United States District Court, D. Arizona

December 20, 2018

Margaret Rose Gonzales, Plaintiff,
Commissioner of Social Security Administration, Defendant.



         Plaintiff Margaret Rose Gonzales brought this action pursuant to 42 U.S.C. § 405(g) seeking judicial review of a final decision by the Commissioner of Social Security (“Commissioner”). Plaintiff raises three issues on appeal: 1) the Administrative Law Judge (“ALJ”) erred by rejecting a treating physician opinion and instead assigning substantial weight to the state agency physician opinions; 2) the ALJ failed to provide clear and convincing reasons to discount Plaintiff's subjective symptom testimony; and 3) the ALJ erred by rejecting the opinion of Plaintiff's treating psychiatric counselor and instead giving significant weight to the state agency psychological examiner. (Doc. 16).

         Before the Court are Plaintiff's Opening Brief, Defendant's Response, and Plaintiff's Reply. (Docs. 24, 25, & 28). The United States Magistrate Judge has received the written consent of both parties and presides over this case pursuant to 28 U.S.C. § 636(c) and Rule 73, Federal Rules of Civil Procedure. For the reasons stated below, the Court finds that this matter should be remanded for an award of benefits.
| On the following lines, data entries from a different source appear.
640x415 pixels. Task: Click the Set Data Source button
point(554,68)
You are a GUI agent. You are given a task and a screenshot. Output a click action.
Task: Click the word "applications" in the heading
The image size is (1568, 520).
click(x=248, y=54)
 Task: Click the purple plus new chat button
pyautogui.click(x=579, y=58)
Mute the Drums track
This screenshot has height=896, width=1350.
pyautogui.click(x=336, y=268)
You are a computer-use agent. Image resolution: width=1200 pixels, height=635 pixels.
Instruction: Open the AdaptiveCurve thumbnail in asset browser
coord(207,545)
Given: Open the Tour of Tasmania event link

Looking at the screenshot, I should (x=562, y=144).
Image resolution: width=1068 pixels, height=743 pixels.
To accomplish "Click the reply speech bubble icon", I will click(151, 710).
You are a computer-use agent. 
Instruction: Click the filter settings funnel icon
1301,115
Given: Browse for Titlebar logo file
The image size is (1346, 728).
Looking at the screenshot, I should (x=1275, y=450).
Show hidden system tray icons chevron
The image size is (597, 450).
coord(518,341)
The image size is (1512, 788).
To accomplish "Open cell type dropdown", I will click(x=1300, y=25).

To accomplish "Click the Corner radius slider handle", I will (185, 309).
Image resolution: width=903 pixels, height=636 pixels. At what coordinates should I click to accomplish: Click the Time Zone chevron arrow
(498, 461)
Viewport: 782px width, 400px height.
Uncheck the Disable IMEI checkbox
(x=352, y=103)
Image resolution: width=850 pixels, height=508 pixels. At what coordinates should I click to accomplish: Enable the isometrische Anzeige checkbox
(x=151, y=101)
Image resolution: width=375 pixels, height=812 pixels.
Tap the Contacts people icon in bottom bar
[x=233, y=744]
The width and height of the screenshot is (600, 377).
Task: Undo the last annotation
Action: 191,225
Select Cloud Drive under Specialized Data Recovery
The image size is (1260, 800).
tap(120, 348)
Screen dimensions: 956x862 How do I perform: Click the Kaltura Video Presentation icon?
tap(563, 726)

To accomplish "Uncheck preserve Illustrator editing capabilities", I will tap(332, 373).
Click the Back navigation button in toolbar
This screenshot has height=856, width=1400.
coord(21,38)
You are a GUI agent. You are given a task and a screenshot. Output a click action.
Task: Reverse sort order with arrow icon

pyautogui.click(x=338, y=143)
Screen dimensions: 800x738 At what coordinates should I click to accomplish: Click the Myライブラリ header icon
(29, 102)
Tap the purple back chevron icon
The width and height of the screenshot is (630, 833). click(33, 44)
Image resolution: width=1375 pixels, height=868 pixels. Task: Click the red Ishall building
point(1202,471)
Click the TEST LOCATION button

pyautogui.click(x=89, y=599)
         I. Procedural History

         Plaintiff filed an application for Social Security Disability Insurance and Supplemental Security Income on May 14, 2014. (Administrative Record (“AR”) 68). Plaintiff alleged disability beginning on July 11, 2013 based on fibromyalgia, depression, anxiety, and sleep disorder. (AR 68). Plaintiff's application was denied upon initial review (AR 67) and on reconsideration (AR 87). A hearing was held on August 1, 2016 (AR 31), after which ALJ Charles Davis found, at Step Four, that Plaintiff was not disabled because she could perform her PRW as a supervisor, assistant manager, cashier, and retail clerk. (AR 24). On October 18, 2017 the Appeals Council denied Plaintiff's request to review the ALJ's decision. (AR 1).

         Plaintiff's date last insured (“DLI”) for DIB purposes is September 30, 2018. (AR 68). Thus, to be eligible for benefits, Plaintiff must prove that she was disabled during the time period of her alleged onset date (“AOD”) of July 11, 2013 and her DLI of September 30, 2018.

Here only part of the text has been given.